One particularly annoying commercial talks about getting a degree or some crap at on online school. Their big pitch is about all the money you will save when going there (surprise). But the part that KILLS me is their emphasis is on what you will do with “all that extra money!” They ask people what they’re going to do with an extra $500, or $1,000 that they just saved. The only problem I might see in this situation is:
“YOU DIDN’T SAVE ANY MONEY!!“
No real money was saved in these situations, so asking “where are you going to spend that extra money” is ridiculous. IF THEY GO TO YOUR SCHOOL, THEY CHOSE IT BECAUSE IT WAS CHEAPER. END OF STORY. Unless you have saved up the amount you needed to go to some other (supposedly more expensive) online school, and at the last second, happened to find this school, there is no physical money saved at all. When you choose a lower cost option, it’s because you want to pay what you can afford, and if the cheaper school is what you can afford, you don’t have extra money!
Now, I’m all about saving money. Heck, I have an entire section of my blog dedicated on how to save money. But there is a huge difference between saving “Real Money”, and saving “Imaginary Money.” Now, to explain imaginary money, I’ll have to take you through a conversation my wife and I have had many times, as she is the absolute best at creating Imaginary Money.

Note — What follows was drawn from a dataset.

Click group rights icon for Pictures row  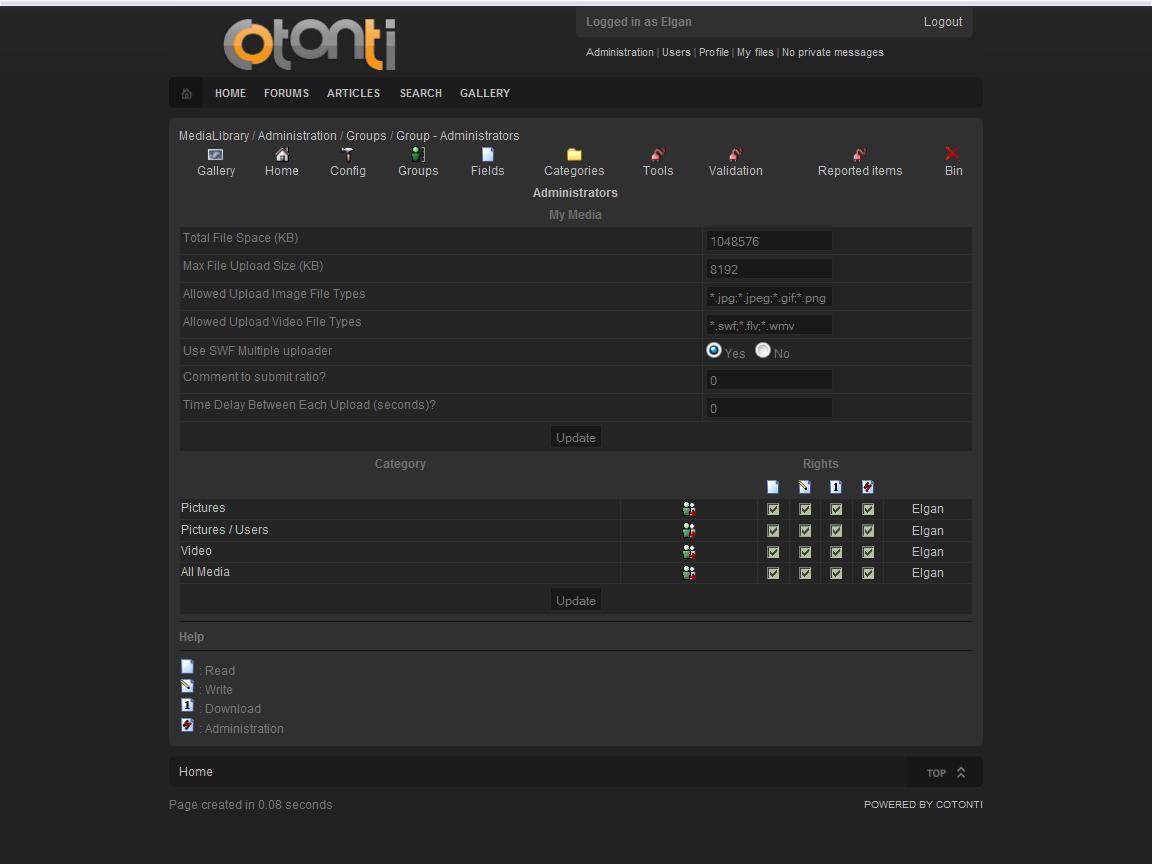[689, 509]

This is a dramatization. Do not try this at home.
Michelle: “Hey hunny, check out these flippin’ sweet copper pots at Williams-Sonoma! How sick would that be to have a set of these in our kitchen? I could make some wicked awesome feasts with those!”

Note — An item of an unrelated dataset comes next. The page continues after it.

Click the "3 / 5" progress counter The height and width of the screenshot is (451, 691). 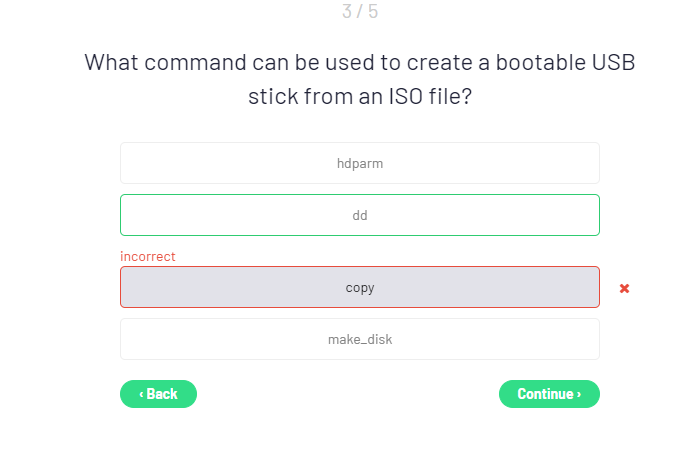(360, 12)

Jake: “Wow, those are shiny! How in the world do they get that shiny?!”
Michelle: “Well, you’ll have to hand polish each of them for a few hours every month. But never mind that. Check out how much these babyies cost!”
Jake: “Wow. They want an arm AND a leg, along with firstborn, the titles to my cars, my future estate and the shirt off my back.”

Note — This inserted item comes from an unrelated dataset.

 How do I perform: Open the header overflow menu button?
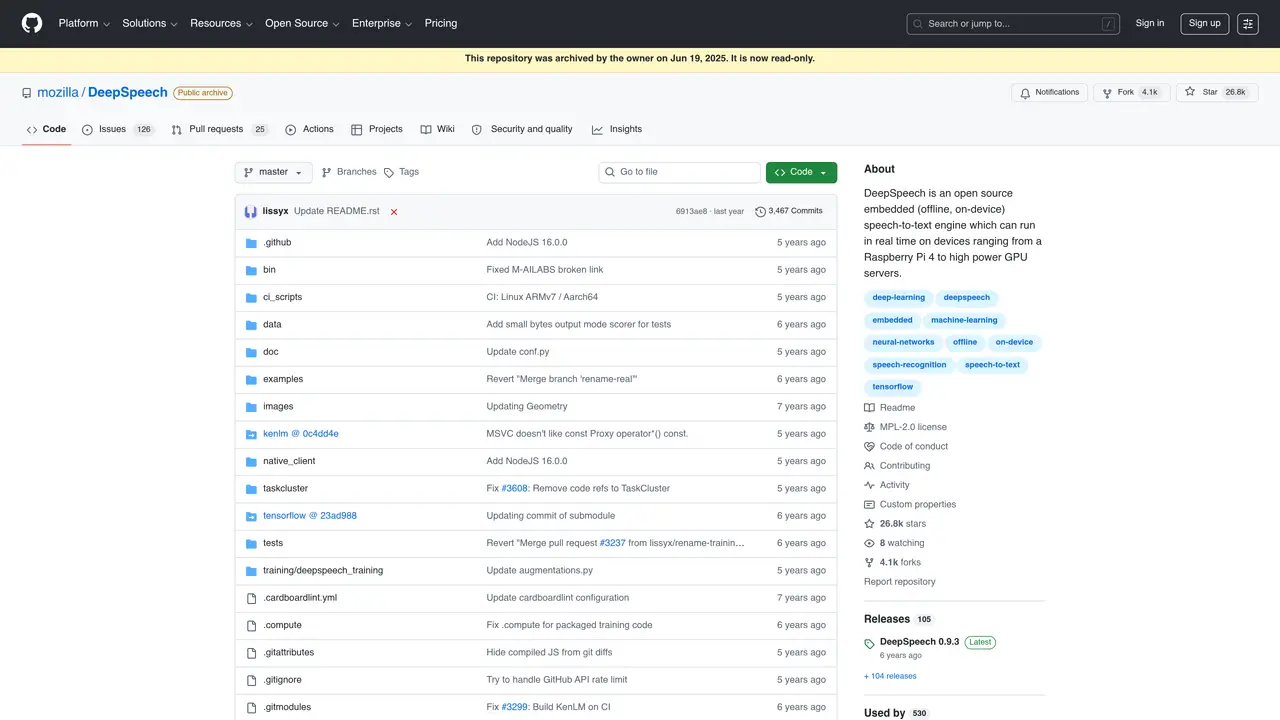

Michelle: “Don’t exaggerate. They’re only asking $5,000 for a 10-piece set.”
Michelle: “Don’t worry hunny, we’re not going to pay $5,000 for some pots and pans.”
Michelle: “Because we can get them for only $2,999! That’s 40% OFF!”
Michelle: “Hunny, just think of it this way. Without doing anything, I just saved us $2,000. That’s $2,000 we can spend on whatever we want! Vacation, college fund, wine….anything. I just made us a ton of cash.”
(Note: This conversation may or may not be somewhat embellished)
Why “Saving Money” Can Be A Lie
The goal of any commercial is to sell you something. Now, that something may be helpful and worth your money, but most of the time tactics are used to get you to spend money you wouldn’t otherwise spend. My wife (jokingly) likes to talk about how much money she can “save” us if she buys something. Commercials are much sneakier about it, and try to actually convince you that you are pocketing hundreds or thousands of dollars by purchasing their product.
The first thing they do is ask you questions; “Are you tired?”, “Do you wish your hair was thicker?”, “Are you hungry?”, “Are you breathing?” At some point, they’ll ask a question to which your answer will be “yes!” Sometimes it’s as simple as “Do you want to save MORE money?” After they’ve convinced you to listen, they’ll talk about how you NEED this thing if you want to solve the problem they presented. And like the dumb commercial I talked about, they’ll talk all about all the money you will save, and mounds of cash that you’ll end up with after you make the purchase. Which, if you ever took 1st grade math, IS COMPLETELY BACKWARDS!
Bottom line; if you don’t have the money earmarked for the item, you are not saving any actual money by buying something you don’t need for cheaper than it “normally” costs.
Comments: Do you ever feel like commercials think we’re all idiots who don’t understand basic math? Do you ever get so sick of them you turn off the radio/TV? Am I just a cynic who needs to get over it and drop a few grand on copper pots for V-Day?